WASHINGTON
– NASA announced Tuesday that it has selected Houston-based Boeing Space
Exploration to build the upper stage of the Ares I rocket the United States
will use to launch astronauts into orbit after the space shuttle retires.
Boeing beat
out Brigham City, Utah-based ATK Launch Systems and its teammates Lockheed
Martin Space Systems and Pratt & Whitney Rocketdyne to win its first major
piece of the new launch system.
The $514.7
million cost-plus-award fee contract runs through 2016 and covers the
manufacture of a ground test article, three flight test units and six
production flight units.
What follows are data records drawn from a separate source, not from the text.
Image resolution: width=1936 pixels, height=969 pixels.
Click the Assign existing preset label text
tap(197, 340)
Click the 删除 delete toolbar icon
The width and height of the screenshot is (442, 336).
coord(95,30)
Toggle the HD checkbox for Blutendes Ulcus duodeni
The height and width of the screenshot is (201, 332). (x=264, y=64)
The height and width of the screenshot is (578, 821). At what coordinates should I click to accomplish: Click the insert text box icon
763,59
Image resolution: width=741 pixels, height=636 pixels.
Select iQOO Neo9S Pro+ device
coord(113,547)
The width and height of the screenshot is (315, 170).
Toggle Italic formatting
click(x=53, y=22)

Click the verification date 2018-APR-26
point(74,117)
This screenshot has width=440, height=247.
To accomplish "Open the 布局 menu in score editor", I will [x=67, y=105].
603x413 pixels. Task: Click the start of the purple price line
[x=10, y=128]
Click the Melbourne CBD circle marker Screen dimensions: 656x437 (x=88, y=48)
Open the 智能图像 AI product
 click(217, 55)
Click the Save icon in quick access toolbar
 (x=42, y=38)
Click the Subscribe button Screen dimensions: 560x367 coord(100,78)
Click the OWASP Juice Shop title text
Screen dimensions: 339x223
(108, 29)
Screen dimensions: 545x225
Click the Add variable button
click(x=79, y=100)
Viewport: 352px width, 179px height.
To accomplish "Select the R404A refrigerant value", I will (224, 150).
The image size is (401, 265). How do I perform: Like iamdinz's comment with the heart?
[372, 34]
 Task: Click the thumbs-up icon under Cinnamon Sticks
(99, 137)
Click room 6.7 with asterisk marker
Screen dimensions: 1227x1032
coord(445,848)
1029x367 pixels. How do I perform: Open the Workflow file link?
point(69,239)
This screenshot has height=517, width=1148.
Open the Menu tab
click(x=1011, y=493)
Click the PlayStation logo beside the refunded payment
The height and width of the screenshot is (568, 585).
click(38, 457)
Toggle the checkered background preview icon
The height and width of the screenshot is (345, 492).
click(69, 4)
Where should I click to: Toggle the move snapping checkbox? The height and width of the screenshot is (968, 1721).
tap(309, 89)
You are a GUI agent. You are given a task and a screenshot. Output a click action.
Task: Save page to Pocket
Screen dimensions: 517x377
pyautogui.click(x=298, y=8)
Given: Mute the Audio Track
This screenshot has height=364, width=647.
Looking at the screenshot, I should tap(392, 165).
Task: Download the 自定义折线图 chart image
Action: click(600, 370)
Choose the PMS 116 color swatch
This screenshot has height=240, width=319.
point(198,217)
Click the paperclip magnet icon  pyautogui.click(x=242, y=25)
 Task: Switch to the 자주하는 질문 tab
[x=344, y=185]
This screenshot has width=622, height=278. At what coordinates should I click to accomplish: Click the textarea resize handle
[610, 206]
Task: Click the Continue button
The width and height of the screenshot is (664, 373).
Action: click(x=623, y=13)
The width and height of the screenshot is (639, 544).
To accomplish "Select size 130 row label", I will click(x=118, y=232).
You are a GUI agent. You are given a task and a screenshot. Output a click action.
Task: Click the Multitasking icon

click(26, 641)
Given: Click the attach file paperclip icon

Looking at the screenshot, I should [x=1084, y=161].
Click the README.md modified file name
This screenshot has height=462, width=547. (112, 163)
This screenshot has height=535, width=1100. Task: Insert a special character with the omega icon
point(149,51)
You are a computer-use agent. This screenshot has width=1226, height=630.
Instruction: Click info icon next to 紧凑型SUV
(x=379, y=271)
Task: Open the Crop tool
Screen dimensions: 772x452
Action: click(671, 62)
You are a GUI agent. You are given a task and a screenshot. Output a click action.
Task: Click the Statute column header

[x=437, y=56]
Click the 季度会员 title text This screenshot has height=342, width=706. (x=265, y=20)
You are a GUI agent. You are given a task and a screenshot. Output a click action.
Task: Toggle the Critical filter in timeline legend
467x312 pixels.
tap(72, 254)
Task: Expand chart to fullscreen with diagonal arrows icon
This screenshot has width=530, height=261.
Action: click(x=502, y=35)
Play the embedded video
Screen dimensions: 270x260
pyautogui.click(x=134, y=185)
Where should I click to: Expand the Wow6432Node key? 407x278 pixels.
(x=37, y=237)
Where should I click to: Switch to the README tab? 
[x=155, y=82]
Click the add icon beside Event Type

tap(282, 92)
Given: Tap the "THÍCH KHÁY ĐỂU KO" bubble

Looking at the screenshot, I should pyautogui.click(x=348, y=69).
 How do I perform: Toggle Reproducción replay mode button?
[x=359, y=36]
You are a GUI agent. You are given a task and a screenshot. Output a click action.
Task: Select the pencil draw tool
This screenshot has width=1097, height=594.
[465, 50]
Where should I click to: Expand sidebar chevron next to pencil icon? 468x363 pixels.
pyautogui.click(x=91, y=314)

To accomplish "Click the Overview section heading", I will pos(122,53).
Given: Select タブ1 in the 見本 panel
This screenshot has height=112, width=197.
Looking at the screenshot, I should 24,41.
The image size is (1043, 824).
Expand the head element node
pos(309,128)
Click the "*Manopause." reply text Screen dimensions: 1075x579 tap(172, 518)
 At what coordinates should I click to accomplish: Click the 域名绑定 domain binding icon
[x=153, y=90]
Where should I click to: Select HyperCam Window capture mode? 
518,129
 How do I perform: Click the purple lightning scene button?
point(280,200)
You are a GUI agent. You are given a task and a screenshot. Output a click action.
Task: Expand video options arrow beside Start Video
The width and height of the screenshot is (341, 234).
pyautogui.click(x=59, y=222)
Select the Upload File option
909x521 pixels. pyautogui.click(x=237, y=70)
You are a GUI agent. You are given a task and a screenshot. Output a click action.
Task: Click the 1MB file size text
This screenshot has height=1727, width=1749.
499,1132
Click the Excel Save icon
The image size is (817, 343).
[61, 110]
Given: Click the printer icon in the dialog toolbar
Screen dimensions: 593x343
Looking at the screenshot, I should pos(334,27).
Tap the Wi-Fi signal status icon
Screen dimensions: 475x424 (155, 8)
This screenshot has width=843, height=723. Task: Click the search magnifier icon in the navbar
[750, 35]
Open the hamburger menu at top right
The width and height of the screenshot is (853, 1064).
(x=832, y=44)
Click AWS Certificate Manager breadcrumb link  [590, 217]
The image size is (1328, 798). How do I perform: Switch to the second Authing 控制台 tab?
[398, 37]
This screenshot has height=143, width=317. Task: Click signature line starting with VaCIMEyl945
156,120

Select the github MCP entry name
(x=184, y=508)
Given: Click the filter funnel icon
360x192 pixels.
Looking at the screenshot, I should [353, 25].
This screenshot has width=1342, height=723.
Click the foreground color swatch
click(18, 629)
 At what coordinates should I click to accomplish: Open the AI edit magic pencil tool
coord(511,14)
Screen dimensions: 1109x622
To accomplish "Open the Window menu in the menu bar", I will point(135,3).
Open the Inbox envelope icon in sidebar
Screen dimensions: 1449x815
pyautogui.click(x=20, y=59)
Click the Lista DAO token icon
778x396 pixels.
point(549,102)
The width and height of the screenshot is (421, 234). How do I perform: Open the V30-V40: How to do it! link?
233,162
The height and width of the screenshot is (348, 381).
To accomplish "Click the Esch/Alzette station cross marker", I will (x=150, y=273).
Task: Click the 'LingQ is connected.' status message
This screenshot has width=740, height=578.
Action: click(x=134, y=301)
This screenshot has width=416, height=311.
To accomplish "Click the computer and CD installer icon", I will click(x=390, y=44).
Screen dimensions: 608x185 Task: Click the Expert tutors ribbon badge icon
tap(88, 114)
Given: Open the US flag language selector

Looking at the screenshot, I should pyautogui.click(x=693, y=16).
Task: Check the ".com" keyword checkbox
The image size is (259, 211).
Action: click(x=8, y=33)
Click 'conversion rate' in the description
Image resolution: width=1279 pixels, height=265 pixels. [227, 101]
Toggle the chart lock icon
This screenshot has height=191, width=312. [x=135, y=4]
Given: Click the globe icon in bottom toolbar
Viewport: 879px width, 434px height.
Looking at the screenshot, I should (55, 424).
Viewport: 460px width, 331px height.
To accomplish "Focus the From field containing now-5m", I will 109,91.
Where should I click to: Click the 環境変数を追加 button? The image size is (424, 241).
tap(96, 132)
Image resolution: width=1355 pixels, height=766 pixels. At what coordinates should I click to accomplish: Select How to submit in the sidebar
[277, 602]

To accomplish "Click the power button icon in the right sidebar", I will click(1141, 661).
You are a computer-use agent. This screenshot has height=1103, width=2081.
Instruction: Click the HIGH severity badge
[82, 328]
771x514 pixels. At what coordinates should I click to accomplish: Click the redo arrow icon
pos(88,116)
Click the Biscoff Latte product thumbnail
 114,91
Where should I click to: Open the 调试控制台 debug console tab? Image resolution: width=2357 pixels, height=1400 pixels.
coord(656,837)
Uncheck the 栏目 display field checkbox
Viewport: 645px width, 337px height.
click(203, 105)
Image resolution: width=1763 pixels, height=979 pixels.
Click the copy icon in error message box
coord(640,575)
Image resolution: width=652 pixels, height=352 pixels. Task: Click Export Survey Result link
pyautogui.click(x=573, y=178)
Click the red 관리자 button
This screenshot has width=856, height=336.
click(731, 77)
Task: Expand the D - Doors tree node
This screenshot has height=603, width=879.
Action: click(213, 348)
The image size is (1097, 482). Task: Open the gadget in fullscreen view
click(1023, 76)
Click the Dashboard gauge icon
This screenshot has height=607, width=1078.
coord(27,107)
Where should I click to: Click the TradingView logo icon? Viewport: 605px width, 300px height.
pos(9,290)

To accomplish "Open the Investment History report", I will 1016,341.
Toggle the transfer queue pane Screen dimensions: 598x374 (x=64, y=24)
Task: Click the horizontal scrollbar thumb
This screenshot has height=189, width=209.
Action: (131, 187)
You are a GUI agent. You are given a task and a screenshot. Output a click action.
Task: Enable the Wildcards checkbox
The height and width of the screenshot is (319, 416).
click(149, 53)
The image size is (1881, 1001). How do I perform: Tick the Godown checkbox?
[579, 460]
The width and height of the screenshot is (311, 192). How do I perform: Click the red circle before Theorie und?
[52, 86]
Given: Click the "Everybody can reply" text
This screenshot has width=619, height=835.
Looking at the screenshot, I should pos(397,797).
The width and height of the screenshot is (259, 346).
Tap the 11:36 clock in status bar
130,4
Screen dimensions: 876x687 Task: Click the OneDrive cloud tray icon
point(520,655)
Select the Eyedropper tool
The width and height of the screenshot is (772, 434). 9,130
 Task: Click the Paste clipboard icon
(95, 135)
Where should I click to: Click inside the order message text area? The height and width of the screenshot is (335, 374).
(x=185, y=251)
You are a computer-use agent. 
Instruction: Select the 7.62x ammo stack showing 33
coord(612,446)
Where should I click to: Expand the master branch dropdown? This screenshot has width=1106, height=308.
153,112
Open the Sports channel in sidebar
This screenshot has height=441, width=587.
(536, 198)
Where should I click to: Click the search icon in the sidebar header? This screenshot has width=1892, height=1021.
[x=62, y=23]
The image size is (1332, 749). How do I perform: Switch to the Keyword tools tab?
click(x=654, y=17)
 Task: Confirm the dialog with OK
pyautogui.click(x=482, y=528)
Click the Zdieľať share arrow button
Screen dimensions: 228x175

The Ares I upper stage will boost NASA's planned
shuttle successor, the Orion
Crew Exploration Vehicle, into orbit.
Boeing's
teammates on the program include Hamilton Sundstrand, Moog, Northrop Grumman,
Orion Propulsion Inc., SUMMA Technology Inc., United Space Alliance and the
United Launch Alliance.
Had Boeing
lost the upper stage competition, it would have had only one more shot at
getting a piece of the multibillion dollar new launch system – a roughly $300
million contract NASA expects to award in December for the rocket's avionics
system. Boeing is among a half-dozen companies competing for that work.
NASA's
selection of Boeing is a disappointment for Brigham City, Utah-based ATK Launch
Systems and its teammates Lockheed Martin Space Systems and Pratt & Whitney
Rocketdyne, the only other team to bid for the Ares I upper-stage contract.
However,
ATK and its teammates already have major pieces of NASA's space shuttle
successor.
In early
August, ATK signed a $1.8 billion contract August for the Ares I rocket's main
stage, a derivative of the solid-rocket boosters it builds for the shuttle. In
July, Pratt & Whitney Rocketdyne concluded a $1.2 billion deal with NASA
for the design, development and testing of the J-2X engine that will power Ares
I's liquid-fueled upper stage. And last August, Lockheed Martin Space Systems
beat out Boeing and teammate Northrop Grumman for a nearly $4 billion contract
to build the Orion Crew Exploration Vehicle, the six-person
capsule designed to launch atop Ares I.
Most of
Boeing's upper stage work will be performed at NASA's Michoud Assembly Facility
in New Orleans. Lockheed Martin currently uses the facility to manufacture
giant external fuel tanks for the space shuttle. The Ares I upper stage, while
smaller than the space shuttle external tank, will be much larger than any
upper stage in service today.
NASA
expects to conduct its first orbital flight test of the Ares I rocket in 2013
and start using the vehicle to transport astronauts to the International Space Station
no later than March 2015. The finished rocket is expected to lift 55,000 pounds
(25,000 kilograms) to low Earth orbit.